昨日(7月10日)行われた参院選挙は報道機関の出口調査による予想のとおり与党の圧勝となった。憲法改正に前向きな「改憲勢力」は非改選と合わせて国会発議に必要な2/3を参議院で確保した。
衆議院では「改憲勢力」は2/3を確保しているから、岸田政権が改憲を発議しようと思うと発議できる態勢は整った。
もっとも憲法改正は憲法改正の発議があった日から180日以内に行われる国民投票で投票総数の半数以上の賛成票を得なければならない。
私は基本的に憲法改正の立場をとっているが、これは何も第9条を変えるということだけではない。1947年にアメリカが草案した憲法を採用して以来75年つまり3/4世紀が経過している。その間に社会構造、経済構造、国際情勢等あらゆるものが大きく変わってきた。当然当時の憲法では想定していないことも出てきている。これに対して憲法は不磨の大典だから変更すべきでないというのは余りに硬直的な考え方だ。憲法を含めて総ての法律は、我々国民がよりより豊かで充実した生活を行う社会的フレームを定めることにある。憲法の場合は更に諸外国に対し、日本のコミットメントを示すものでもある。諸外国は憲法というコミットメントとそれに基づく実際の行動を見てブレが少ないと信頼できる国と判断する訳だ。もちろんどんな国でもどんな社会でも本音と建て前があり、そこには乖離があるものだ。つまり現実を踏まえて規定を弾力的に運営する訳だ。だがその乖離があまりも大きくかつ常態化した状態が続くことは危険なことだと私は考えている。何故ならそれは国民の遵法精神を損ねるからである。また対外的にはコミットメントへの信頼性を低下させるからである。
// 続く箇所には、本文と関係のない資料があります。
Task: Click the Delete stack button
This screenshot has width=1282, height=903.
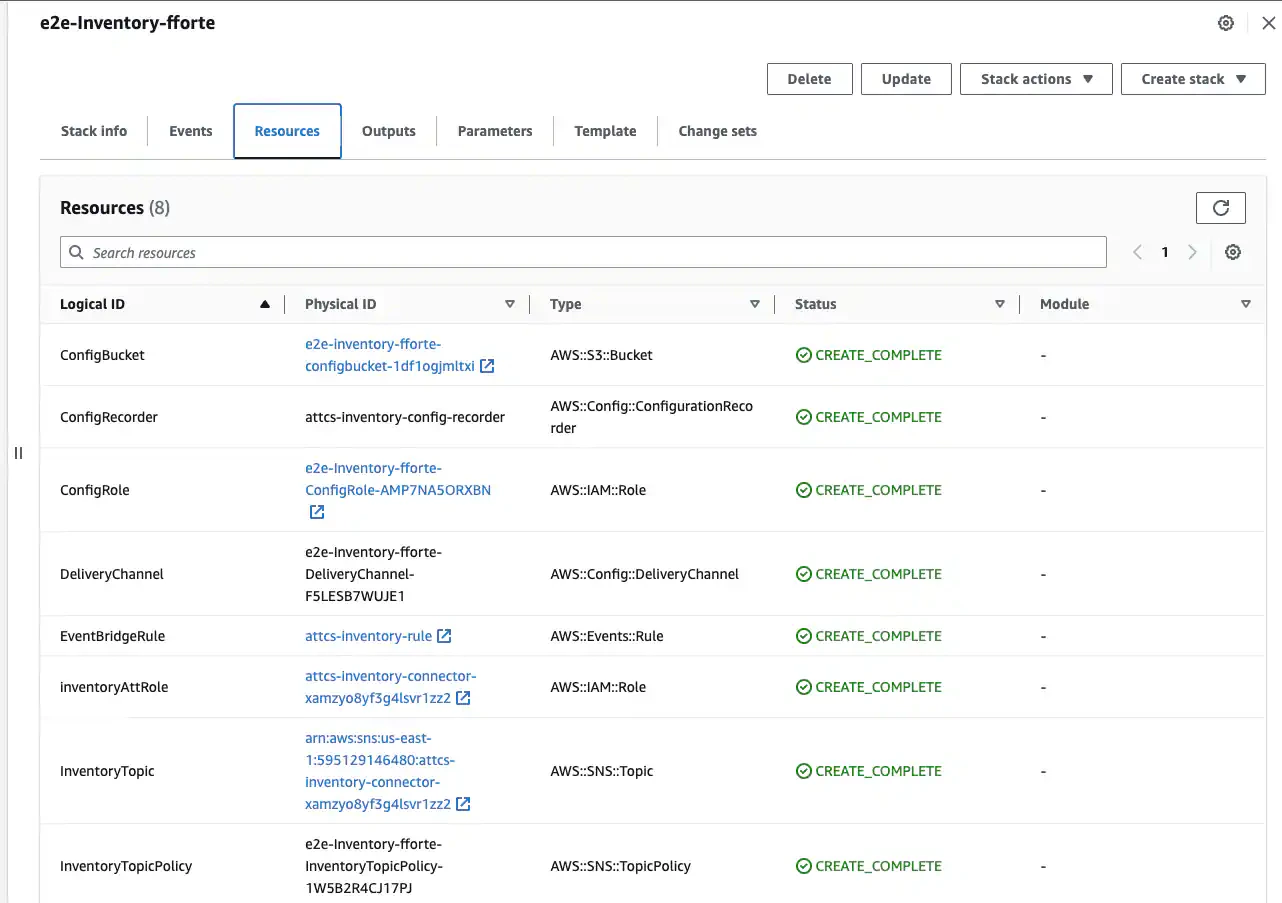Action: point(810,79)
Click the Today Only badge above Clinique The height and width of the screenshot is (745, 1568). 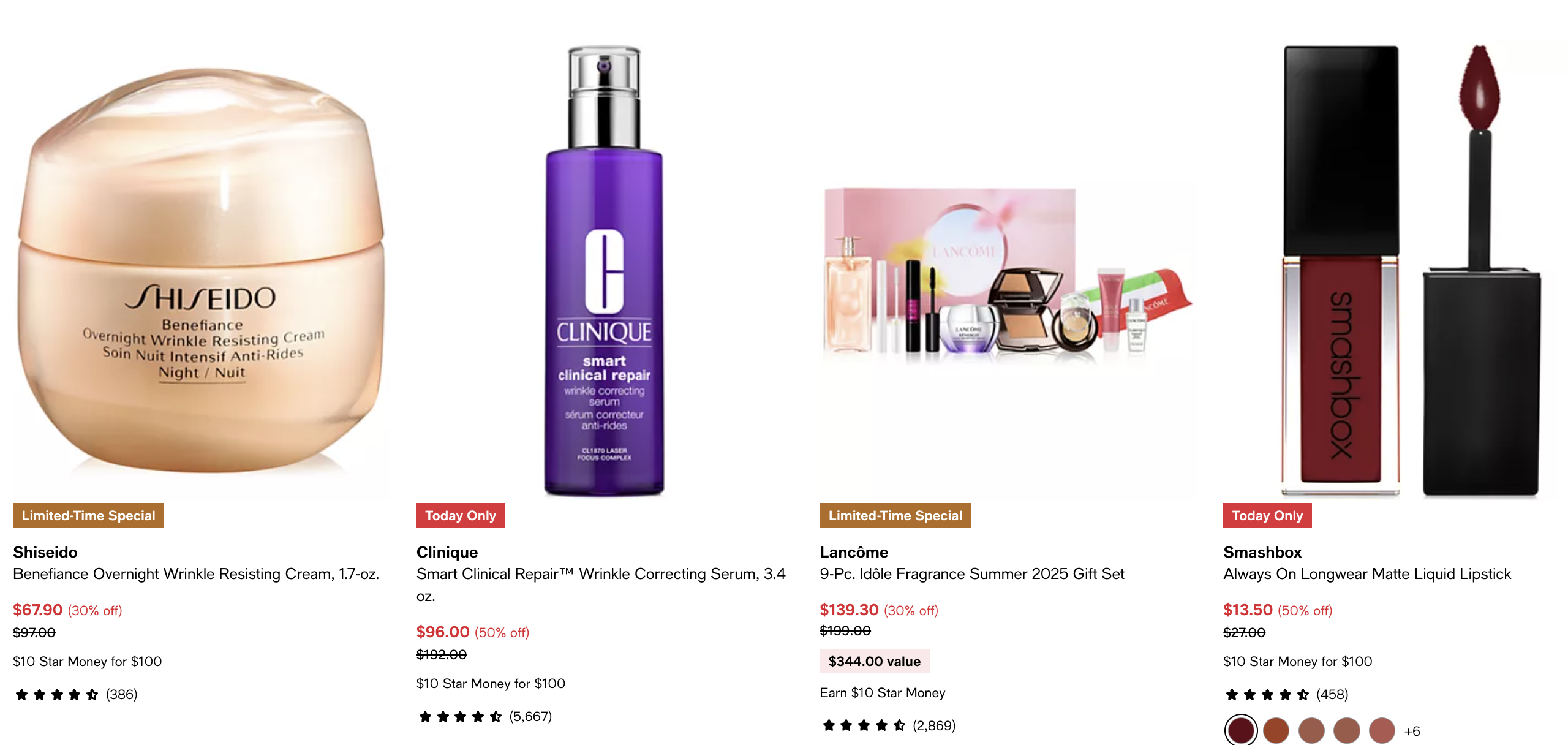(461, 515)
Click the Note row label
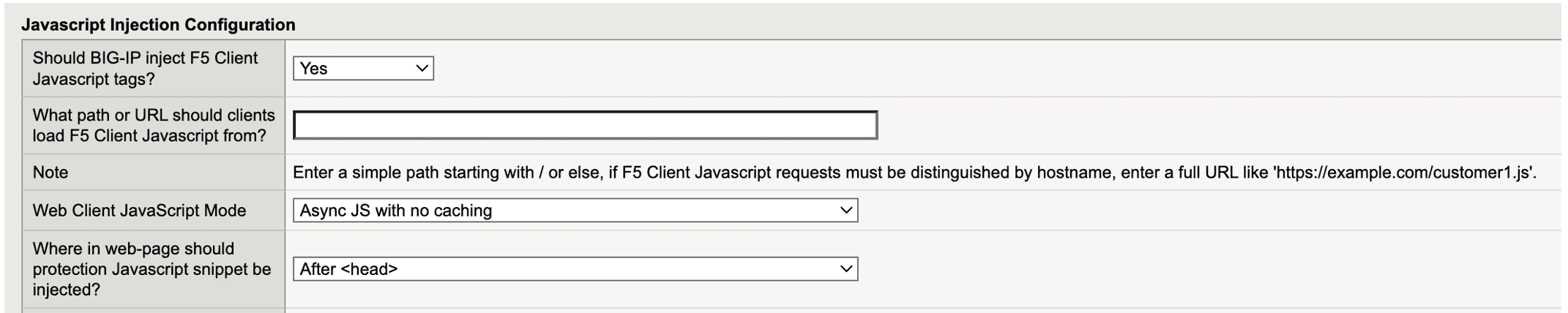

憲法9条1項は「国権の発動たる戦争と・・武力の行使は国際紛争を解決する手段としては、これを永久に放棄する」と規定しているので、素直を読むと「侵略戦争は行わない」と宣言していると解釈される。
実はこの条文は不戦条約と国連憲章の内容そのものなのだ。一方国際法は侵略戦争を抑止する手段としての自衛権を認めている。現在ロシアがウクライナに対し紛争を解決するする手段として武力行使を行っているが、これに対しウクライナはNATO諸国の支援を受けて自衛権を行使している。欧米諸国がウクライナを支援するのはそれが自衛の戦争だからだ。
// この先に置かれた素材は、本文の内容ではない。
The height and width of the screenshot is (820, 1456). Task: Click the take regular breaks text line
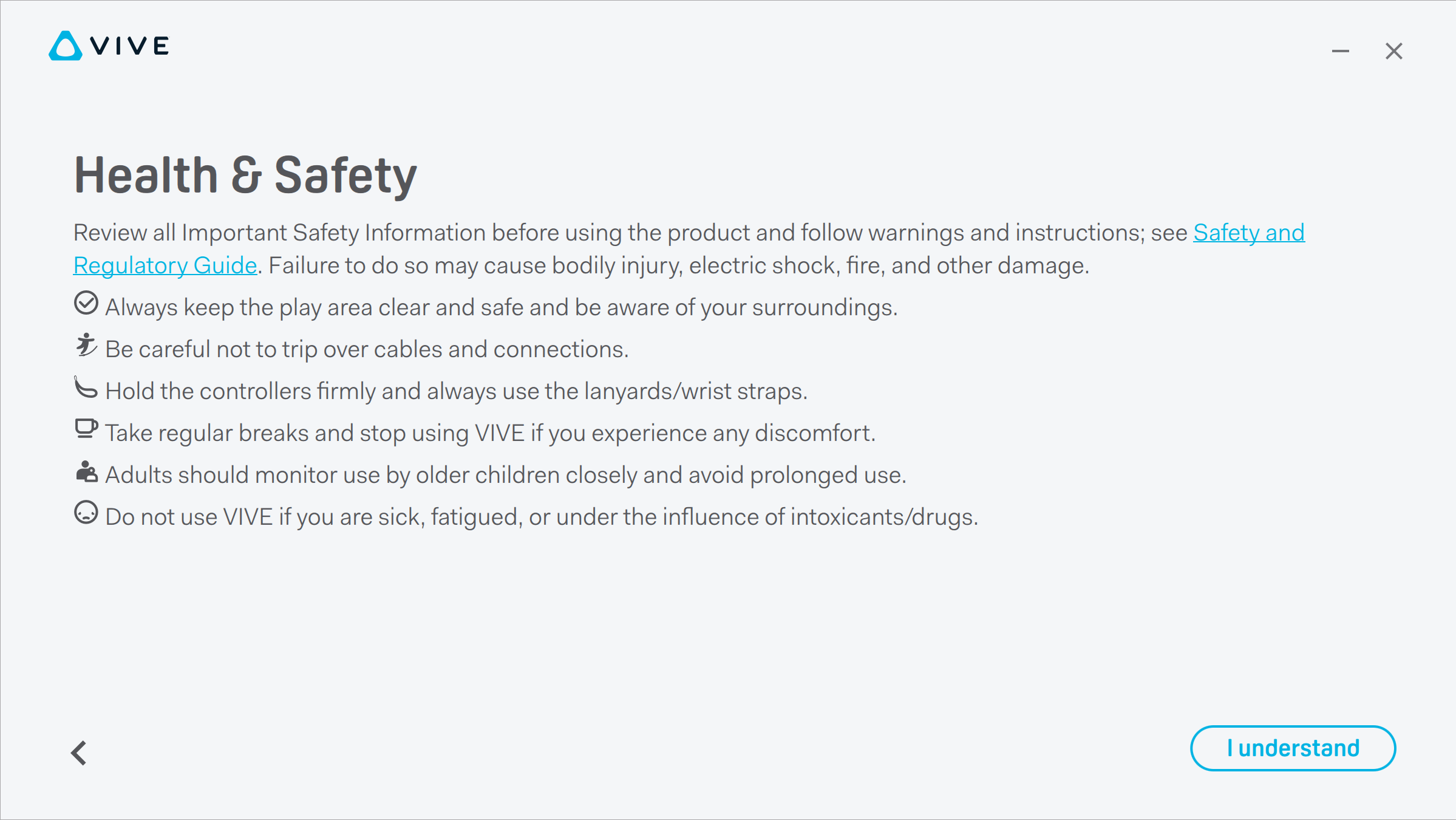(x=491, y=433)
したがって素直を解釈すると憲法9条1項は侵略戦争や武力による威嚇は行わないという国連憲章は遵守するが、自衛権は当然保持していると解するべきなのである。
ただし2項の規定の後半「陸海空軍その他の戦力はこれを保持しない」「国の交戦権はこれを認めない」だけを見ると戦力=自衛隊は憲法違反か?などという意見ができる可能性がある。もっとも前半で「前項の目的を達するため」とあるので、通して読むと9条は侵略戦争や武力による威嚇のための軍隊は保持しないといっていることは明らかでその延長線上で国際法上の当然の権利である自衛権行使のための戦力の保持を妨げるものではないことは自明である。
ただし「交戦権」など国際法上はっきりしない言葉を入っているので、もう少し分かり易くするとともに、自衛権行使のための戦力を保持するということを明記する方が良いだろと私は考えている。